The 'Classical Spin Ice' simulation performs Metropolis steps on this Hamiltonian at the specified temperature. Tetrahedra are coloured red/blue to distinguish postive
and negative
You should see a mess of initial spinons, which all eventually anneal out to a small handful that persist for long times. This is a signature of topological protection - an isolated spinon cannot be removed from the system by local spin flips, it must wander and collide with a spinon of the opposite charge to be removed. In this sense, we have behaviour reminiscent of electrons and positrons (anti-electrons) - spinons form particle-antipartcle pairs. This model does a very good job at describing the rare-earth compounds Dy2Ti2O7 and Ho2Ti2O7, and 'spin ice physics' (i.e. the emergence of classical quasiparticles from geometrically frustrated Ising models) is now known to be relevant in a vast assortment of other materials. In the simple model presented here, spinons move diffusively - squinting one's eyes, they are executing a 3D random walk.

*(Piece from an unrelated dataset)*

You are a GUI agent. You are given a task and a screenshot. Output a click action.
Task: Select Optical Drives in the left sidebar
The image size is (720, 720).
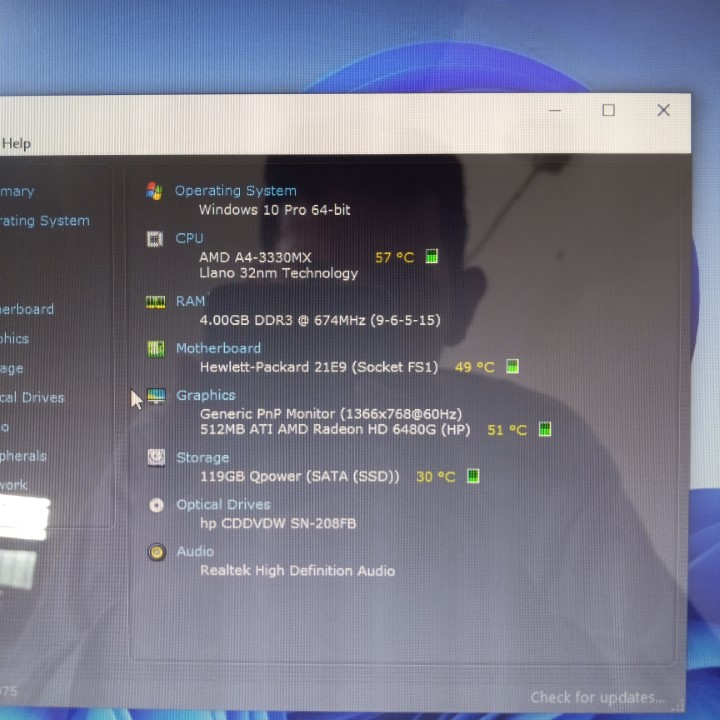(32, 397)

This is a significant departure from the behaviour of a billiard-ball like 'particle'.
Quantum Spin Ice
This classical statistical mechanics description is missing something - when running Monte Carlo we randomly choose to flip spins, but we have completely ignored the question of how they come to flip in the first place. Supose that we add a small non-commuting hopping term to the Hamiltonian \[H_{CSI} = \sum_{\langle ij \rangle} J_{A/B}^{zz} S^z_i S^z_j + \frac{1}{2}J_{A/B}^\perp (S^+_i S^-_j + S^-_iS^+_j).\] By doing this, we generate uncertainty in the $S^z$ field, and imbue it with coherent, quantum dynamics. In a famous paper, it has been argued that at low temperature, the collective excitations of these spins are effectively gapless photons, while the inherent compactness of the eMagnetic fields manifests in the presence of topological defects in the eMagnetic field. We briefly summarise the construction here. Working thin the limit $|J^\pm| \ll |J^{zz}|$, degenerate perturbation theory, one obtains a series expansion for the effective Hamiltonian acting within the 2 in, 2 out manifold,\[H_{\rm eff} = P\left[V + V \frac{Q}{E-H_0} V + V \frac{Q}{E-H_0} V \frac{Q}{E-H_0} V + ...\right]P\]
where
- $H_0=H_{CSI}$ is the Ising Hamiltonian,
- $V = H-H_0$
- $P = \sum_{\psi \in \rm ice states} \ket{\psi}\bra{\psi}$ is the projector onto the manifold of 2 in, 2 out ice states
- $Q=1-P$
The leading non-constant term comes at third (!) order, \[H_{eff} = \left(\frac{3J_{\pm,A}^3}{4J_{zz,B}} + \frac{3J_{\pm,B}^3}{4J_{zz,A}}\right)\sum_p \mathcal{O}_p + \mathcal{O}_p^\dagger\] where the hexagon-flip $\mathcal{O}_p = S^+_1S^-_2S^+_3S^-_4S^+_5S^-_6$ is an alternating product of ladder operators around an elementary hexagon.